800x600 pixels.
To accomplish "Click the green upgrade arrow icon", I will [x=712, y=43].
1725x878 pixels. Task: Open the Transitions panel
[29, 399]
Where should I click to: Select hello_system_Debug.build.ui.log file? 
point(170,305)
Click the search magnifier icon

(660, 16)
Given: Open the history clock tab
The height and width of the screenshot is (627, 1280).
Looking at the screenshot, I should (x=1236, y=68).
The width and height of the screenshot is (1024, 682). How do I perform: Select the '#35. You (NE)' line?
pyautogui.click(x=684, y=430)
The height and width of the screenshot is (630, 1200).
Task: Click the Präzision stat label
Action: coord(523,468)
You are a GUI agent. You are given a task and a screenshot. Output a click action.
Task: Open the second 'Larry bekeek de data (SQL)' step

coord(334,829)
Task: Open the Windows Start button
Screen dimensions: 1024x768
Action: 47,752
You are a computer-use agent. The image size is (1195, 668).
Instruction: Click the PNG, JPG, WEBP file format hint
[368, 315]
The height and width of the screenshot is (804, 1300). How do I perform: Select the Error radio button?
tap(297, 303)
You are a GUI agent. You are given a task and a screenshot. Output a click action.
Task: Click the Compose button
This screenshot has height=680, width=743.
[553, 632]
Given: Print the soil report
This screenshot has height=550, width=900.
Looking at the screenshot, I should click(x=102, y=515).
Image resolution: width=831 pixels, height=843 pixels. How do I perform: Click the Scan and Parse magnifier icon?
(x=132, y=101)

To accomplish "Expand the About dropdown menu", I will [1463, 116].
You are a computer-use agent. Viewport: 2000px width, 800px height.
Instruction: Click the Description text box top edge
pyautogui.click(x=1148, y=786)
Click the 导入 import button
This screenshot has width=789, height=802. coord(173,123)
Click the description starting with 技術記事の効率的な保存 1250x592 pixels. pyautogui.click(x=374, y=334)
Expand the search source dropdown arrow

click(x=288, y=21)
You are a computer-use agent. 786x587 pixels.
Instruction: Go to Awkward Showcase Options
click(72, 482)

──────────────────────────────

_WORK REQUEST_
Please transcribe the data above without changes, from its first line to its "Task: Open the Windows Start button" line, and leave out anything past that.

_YOUR SOLUTION_
800x600 pixels.
To accomplish "Click the green upgrade arrow icon", I will [x=712, y=43].
1725x878 pixels. Task: Open the Transitions panel
[29, 399]
Where should I click to: Select hello_system_Debug.build.ui.log file? 
point(170,305)
Click the search magnifier icon

(660, 16)
Given: Open the history clock tab
The height and width of the screenshot is (627, 1280).
Looking at the screenshot, I should (x=1236, y=68).
The width and height of the screenshot is (1024, 682). How do I perform: Select the '#35. You (NE)' line?
pyautogui.click(x=684, y=430)
The height and width of the screenshot is (630, 1200).
Task: Click the Präzision stat label
Action: coord(523,468)
You are a GUI agent. You are given a task and a screenshot. Output a click action.
Task: Open the second 'Larry bekeek de data (SQL)' step

coord(334,829)
Task: Open the Windows Start button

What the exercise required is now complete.